Impact and Research Findings

According to researchers, these vulnerabilities provide attackers with enough control to execute malicious code inside cloud environments using Fluent Bit as the entry point. They can decide which events are logged, hide their own activity by deleting records, inject deceptive telemetry, and mislead incident responders with manufactured events.

An advisory from the CERT Coordination Center confirmed that these vulnerabilities can be abused for authentication bypass, remote code execution, service disruption, and tag manipulation. Many of the attacks require network level access to a Fluent Bit instance.

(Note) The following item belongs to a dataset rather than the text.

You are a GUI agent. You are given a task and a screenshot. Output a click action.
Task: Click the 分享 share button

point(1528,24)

Patches and Vendor Response

All five vulnerabilities were fixed following responsible disclosure. The patches were included in versions 4.1.1 and 4.0.12, which became available last month. Amazon Web Services also participated in coordinated disclosure and urged all customers using Fluent Bit to update immediately to ensure the highest level of protection.

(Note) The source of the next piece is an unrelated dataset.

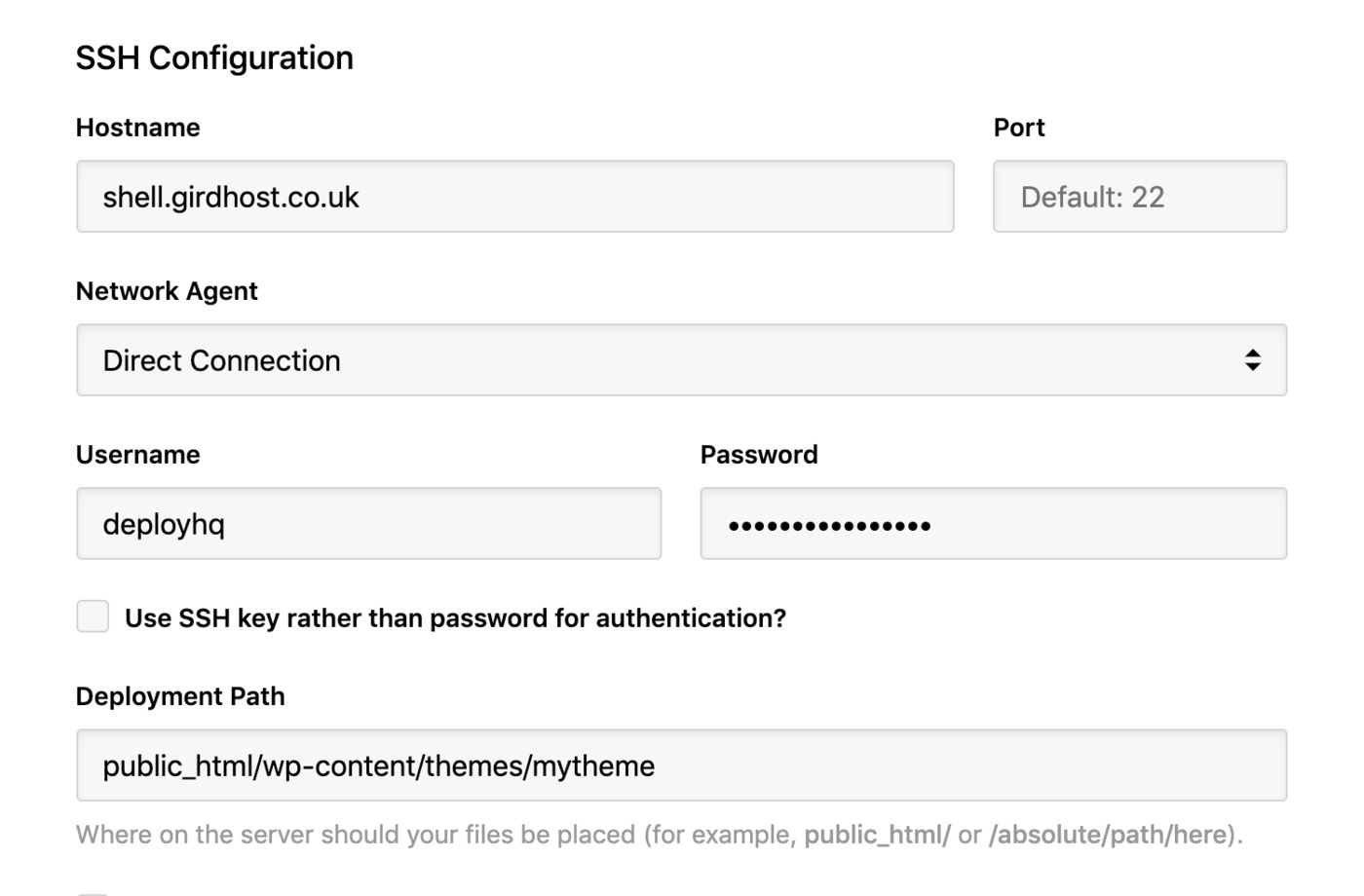Click the Network Agent label
The height and width of the screenshot is (896, 1364).
coord(167,291)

Fluent Bit is widely deployed in enterprise cloud ecosystems, which increases the potential impact of these flaws, particularly in environments that rely heavily on telemetry pipelines and centralized logging.

Mitigation Guidance

Security teams are advised to implement the following defense measures:

  1. Update to Fluent Bit version 4.1.1 or 4.0.12.
  2. Avoid using dynamic tags for routing.
  3. Restrict output paths and destinations to prevent tag related traversal or path expansion.
  4. Mount configuration directories, such as /fluent-bit/etc/, as read only to prevent tampering.
  5. Run Fluent Bit as a non root user whenever possible.

These recommendations aim to limit the attacker’s ability to manipulate logs, escalate privileges, or tamper with configurations.